Originally, the subscription pricing wasn’t that scary. Things 3 for iOS/iPadOS/MacOS costs a few years of Todoist Premium costs, which makes them relatively comparable. The developers weren’t ready to charge much more for consumer-grade software.
The New Age
Superhuman shocked a lot of people with its $30/month pricing for an email client (that’s $360 per year). I believe that this greatly extended the “Overton window” for consumer software pricing and enabled other companies to charge 2-3x more of what they initially did.
There have been a few email clients before that and most of their either:
- Were acquired by large tech companies for reasons unrelated to their core business [1], [2]
- Failed drastically [1]
- Were noticed selling insights based on users’ communications [1]
Turns out it’s very hard to make a good email client. Even while they were alive, most of those apps weren’t polished enough.
What if you can do a better job but need to charge more money? You probably need to ask if there’s a market for this. Designers would spend their entire days in Photoshop or Illustrator. There are different pricing plans, but a monthly single-app subscription is about $30. What if the user spends an entire day in email? Does it worth it? I guess so.
What’s even more interesting, such pricing allows the products that earlier could only be small utilities supported by indie teams turn into venture-backed companies. Regular pricing, especially one-time purchases, can’t really enable the margins and growth rate needed. You can think of Evernote that wasn’t able to recover to its early expectations.
Now we’re seeing dozens of old and new apps embracing higher pricing. One of the common aspect is that you can technically find more primitive ancestors for the newcomers that were simpler and charged less.
- Roam Research, a “a note-taking tool for networked thought” that became quite mainstream on Twitter recently, is touting a price of $15 a month as they come out of their current “early-access” status.

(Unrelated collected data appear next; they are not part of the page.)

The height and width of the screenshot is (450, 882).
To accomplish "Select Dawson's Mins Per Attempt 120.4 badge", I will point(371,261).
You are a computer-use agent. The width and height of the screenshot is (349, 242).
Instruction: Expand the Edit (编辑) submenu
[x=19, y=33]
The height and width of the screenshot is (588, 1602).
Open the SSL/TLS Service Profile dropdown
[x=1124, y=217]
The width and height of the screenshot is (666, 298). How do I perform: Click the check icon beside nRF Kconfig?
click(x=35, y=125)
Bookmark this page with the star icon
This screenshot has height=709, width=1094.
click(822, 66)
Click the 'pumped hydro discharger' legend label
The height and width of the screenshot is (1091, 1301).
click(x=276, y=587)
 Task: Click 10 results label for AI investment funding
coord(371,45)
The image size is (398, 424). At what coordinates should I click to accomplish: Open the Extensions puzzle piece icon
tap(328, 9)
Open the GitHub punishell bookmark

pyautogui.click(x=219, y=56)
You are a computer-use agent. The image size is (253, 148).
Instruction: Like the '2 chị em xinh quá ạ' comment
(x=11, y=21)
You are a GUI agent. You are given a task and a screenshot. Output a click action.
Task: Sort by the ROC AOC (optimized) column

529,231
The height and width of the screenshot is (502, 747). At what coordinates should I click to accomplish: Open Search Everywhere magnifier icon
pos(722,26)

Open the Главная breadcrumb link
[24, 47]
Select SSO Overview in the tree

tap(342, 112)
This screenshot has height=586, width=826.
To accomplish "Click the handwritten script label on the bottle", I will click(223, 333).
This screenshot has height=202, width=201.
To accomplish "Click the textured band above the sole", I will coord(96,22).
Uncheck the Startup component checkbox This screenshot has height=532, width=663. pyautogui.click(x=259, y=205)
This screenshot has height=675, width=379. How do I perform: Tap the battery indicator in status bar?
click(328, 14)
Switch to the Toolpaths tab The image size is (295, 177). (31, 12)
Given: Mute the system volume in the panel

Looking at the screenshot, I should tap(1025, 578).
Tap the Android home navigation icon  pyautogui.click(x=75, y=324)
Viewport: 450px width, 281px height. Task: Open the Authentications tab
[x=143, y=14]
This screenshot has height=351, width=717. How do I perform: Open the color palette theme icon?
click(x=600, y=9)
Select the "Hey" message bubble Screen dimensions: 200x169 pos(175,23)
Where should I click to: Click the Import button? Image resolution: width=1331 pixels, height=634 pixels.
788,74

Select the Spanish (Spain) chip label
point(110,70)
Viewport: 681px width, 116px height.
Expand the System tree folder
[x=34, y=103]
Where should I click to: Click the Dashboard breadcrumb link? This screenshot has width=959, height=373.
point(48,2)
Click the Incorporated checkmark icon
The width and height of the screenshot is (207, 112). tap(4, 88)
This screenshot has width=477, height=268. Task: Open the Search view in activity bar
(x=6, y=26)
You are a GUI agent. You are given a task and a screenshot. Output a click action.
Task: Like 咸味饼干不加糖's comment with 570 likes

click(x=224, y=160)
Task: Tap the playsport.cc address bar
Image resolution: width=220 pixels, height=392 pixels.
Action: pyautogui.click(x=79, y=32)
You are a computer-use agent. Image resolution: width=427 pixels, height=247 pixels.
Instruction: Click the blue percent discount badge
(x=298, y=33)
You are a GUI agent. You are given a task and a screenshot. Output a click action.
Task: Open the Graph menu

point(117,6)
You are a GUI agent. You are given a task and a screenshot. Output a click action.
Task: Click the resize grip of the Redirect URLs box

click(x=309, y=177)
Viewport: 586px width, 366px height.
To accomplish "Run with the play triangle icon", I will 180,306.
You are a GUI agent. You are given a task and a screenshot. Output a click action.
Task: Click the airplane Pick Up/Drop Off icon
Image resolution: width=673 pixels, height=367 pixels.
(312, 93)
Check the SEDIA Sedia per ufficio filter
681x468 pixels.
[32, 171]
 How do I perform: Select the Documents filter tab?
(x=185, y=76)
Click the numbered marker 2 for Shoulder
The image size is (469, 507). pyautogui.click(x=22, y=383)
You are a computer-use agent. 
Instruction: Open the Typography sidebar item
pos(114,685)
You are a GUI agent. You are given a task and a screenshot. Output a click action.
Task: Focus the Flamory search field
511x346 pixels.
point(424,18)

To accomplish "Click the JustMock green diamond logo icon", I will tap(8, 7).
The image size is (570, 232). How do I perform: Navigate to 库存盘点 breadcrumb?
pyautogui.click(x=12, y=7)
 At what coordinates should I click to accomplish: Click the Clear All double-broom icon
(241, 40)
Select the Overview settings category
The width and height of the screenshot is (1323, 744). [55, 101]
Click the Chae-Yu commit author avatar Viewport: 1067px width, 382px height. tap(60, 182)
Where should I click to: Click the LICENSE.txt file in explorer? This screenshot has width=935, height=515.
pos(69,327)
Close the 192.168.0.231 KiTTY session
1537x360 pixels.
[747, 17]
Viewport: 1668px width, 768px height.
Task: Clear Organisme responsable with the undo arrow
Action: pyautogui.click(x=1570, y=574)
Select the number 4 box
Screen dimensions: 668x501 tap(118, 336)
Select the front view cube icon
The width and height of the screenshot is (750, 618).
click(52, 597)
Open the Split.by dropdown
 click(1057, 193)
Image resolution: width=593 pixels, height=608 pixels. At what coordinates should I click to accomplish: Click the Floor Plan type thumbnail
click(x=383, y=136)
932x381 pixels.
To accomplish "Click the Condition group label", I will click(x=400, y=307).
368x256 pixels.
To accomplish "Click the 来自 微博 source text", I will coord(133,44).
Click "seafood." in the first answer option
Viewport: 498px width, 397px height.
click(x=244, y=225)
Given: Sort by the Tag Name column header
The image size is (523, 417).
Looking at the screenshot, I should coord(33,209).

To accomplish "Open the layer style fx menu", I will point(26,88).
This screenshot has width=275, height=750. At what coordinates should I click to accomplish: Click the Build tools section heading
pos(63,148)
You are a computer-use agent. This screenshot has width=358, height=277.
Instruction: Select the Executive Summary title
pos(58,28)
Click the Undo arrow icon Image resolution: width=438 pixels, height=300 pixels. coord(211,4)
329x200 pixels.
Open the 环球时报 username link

- Sunsama, a better task management and calendar app, is $20 a month ($16 with an annual discount).
- Fanstastical, a great email app for Apple’s platforms, used to cost $49.99 for a Mac app as a one-time purchase, now it costs $5 a month ($40 a year with an annual discount).
- Linear, a better issue tracker, is expected to be aroud $10/month when they come out of beta.
- Command-E, a less hacky Alfred for Mac, is expected to be aroud $10/month when they come out of beta.
If you have any other examples, please share, I’d be happy to add them.
What’s Next?
The tools we use in our digital lives are mostly subpar. They rely on the decades-old principles. Consumer software has been optimized for the mass user resulting in the lowest denomiator effects – Gmail is used by 1 billion people so it has to work for 1 billion people. Enterprise software instead has been optimized for entire organizations and the buying persona. The CIO might love the product but it’s not necessarily the best for individual contributors.
There are now two combining effects: the widely discussed consumerization of enterprise, meaning that software is adopted bottom-up and optimized for the experience of individual users, but also the expanding realization that companies can charge way more for personal productivity tools – and use that revenue and expectation to build better tools.